Apesar dos problemas já apontados, o projeto Reviver Centro, em sua versão original, continha diversas intenções louváveis, que ainda não foram implementadas. Entre elas, podemos citar a criação de um estoque de unidades habitacionais para locação social, o incentivo à mistura social e à sustentabilidade ambiental das edificações, o incentivo ao uso do topo das edificações por atividades de uso coletivo, a qualificação dos espaços públicos, a implementação de um Distrito do Conhecimento no Centro, e o patrulhamento 24 horas pela Guarda Municipal. Além disso, a Prefeitura lançaria mão de instrumentos de edificação e utilização compulsórias, visando combater a ociosidade de terrenos e edificações, e da arrecadação de imóveis inscritos na dívida ativa ou em estado de abandono. Essas seriam formas de aumentar a disponibilidade de imóveis para o projeto.
Nada disso foi feito e não foram criados meios de acompanhamento do projeto e aferição do cumprimento de metas. A Prefeitura, mesmo não tendo avançado muito na sua primeira versão, aposta agora no Reviver 2. Já a Câmara de Vereadores, que aprovou a primeira versão do projeto, não averiguou a sua efetividade, mas pode vir a aprovar essas importantes modificações. E haja benefícios e incentivos a recalcitrantes empresas do mercado imobiliário…
O artigo do Roberto e o comentário do Guilherme são corretos. Desde o redirecionamento da área como não residencial, a perda de status de capital nos anos 60 desestruturando funções construtivas até a recente descapilarização do transporte, substituindo os ônibus que circulavam por toda a região em dois corredores sobrepostos, o metrô e o VLT, o fechamento da Rio Branco e redução de transito em outras vias largas fez com o Centro se transformasse de motor financeiro e político a depósito de poeira, espaços desocupados e moradores de rua. Uma pena.
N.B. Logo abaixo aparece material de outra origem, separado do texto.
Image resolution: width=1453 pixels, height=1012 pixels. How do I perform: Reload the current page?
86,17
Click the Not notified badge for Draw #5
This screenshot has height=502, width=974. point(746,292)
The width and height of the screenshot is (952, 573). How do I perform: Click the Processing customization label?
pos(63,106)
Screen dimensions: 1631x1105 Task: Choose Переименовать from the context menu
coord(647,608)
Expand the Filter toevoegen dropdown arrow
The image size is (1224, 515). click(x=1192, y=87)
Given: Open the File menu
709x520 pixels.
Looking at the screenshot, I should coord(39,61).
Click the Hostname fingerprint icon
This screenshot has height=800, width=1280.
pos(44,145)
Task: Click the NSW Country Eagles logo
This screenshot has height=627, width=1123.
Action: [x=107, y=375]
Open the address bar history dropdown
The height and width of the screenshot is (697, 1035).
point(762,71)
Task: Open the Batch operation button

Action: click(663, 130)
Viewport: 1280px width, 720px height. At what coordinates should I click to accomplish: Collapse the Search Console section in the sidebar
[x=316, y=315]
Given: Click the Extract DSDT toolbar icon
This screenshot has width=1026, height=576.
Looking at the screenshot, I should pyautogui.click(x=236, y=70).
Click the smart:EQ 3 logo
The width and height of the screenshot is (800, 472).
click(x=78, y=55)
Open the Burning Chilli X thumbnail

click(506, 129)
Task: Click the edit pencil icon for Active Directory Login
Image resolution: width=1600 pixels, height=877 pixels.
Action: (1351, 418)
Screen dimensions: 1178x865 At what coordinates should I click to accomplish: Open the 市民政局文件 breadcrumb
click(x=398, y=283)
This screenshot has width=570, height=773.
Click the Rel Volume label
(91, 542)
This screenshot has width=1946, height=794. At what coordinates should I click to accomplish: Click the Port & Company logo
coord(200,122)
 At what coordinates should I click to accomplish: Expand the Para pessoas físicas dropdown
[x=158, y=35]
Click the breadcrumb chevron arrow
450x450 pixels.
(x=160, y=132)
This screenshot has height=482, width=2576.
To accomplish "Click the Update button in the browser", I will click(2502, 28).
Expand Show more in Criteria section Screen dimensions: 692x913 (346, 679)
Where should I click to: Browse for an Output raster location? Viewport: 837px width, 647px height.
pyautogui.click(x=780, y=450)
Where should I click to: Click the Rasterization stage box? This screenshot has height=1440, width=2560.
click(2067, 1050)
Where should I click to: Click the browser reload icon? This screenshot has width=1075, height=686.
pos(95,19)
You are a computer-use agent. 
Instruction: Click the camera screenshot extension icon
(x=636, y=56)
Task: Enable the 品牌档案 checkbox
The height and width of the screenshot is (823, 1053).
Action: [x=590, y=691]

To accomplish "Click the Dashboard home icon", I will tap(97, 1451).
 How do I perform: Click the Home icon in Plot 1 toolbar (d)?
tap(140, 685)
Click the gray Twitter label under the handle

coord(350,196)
Sem abertura de negócios que permitam morar passarão mais 40 anos sem solução e aí a política do futuro poderá ser o DERRUBA CENTRO sendo necessário jogar prédios abaixo pela falta de conservação e risco para as populações que virão. Valeu a sugestão do trabalho de Jane Jacobs.
O prefeito Eduardo nervosinho Paes foi quem destruiu o Centro e agora joga a pá de cal, se é para dar opinião, aí vai a minha: enquanto não tivermos transportes públicos de qualidade o Centro não voltará ao que era antes das intervenções desastrosas do nervosinho. Sem ônibus confortáveis, sem pontos finais no centro, com o metrô precário e abarrotado de gente, e sem o carro poder entrar no Centro, ninguém vai morar, só louco, o resto é conversa fiada de arquiteto, são esses mesmos que adoram aumentar as calçadas e diminuir as ruas, espremendo os ônibus e carros, fazendo toda cidade ficar intransitável, mas também, pudera, esses caras nunca andaram de transporte público na vida, como vão saber?